■ **Goal**
Put the material below into a JSON list of strings, one string per line, leaving out blank lines and the pictures.

■ **Material for the task**
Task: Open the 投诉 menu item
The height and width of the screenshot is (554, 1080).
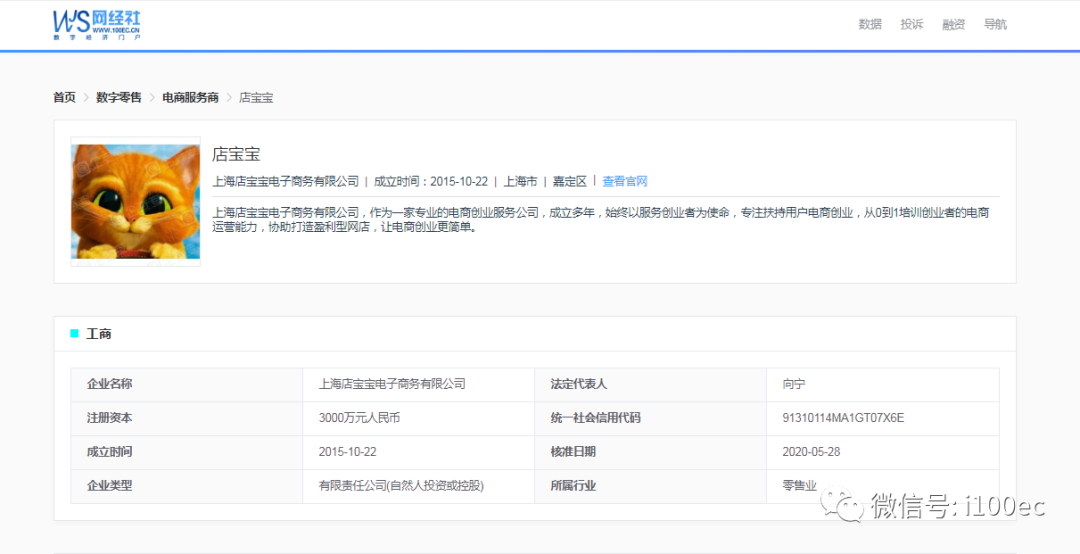Action: click(x=912, y=24)
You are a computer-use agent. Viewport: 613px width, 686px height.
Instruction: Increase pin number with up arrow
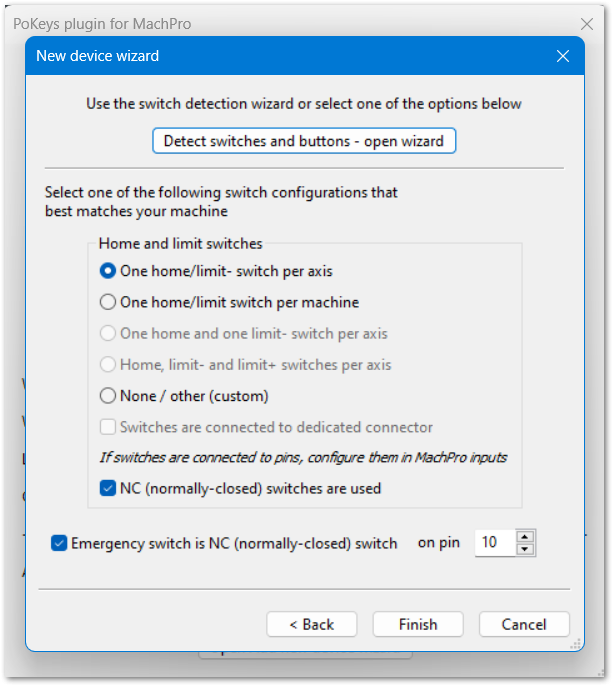[525, 537]
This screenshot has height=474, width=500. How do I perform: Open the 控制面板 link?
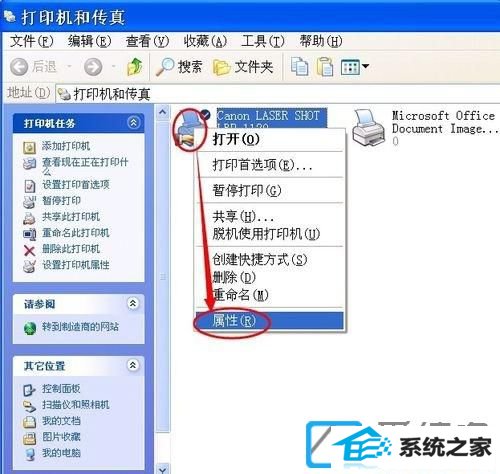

■ **Answer to this exercise**
[
  "Task: Open the 投诉 menu item",
  "The height and width of the screenshot is (554, 1080).",
  "Action: click(x=912, y=24)",
  "You are a computer-use agent. Viewport: 613px width, 686px height.",
  "Instruction: Increase pin number with up arrow",
  "[525, 537]",
  "This screenshot has height=474, width=500. How do I perform: Open the 控制面板 link?"
]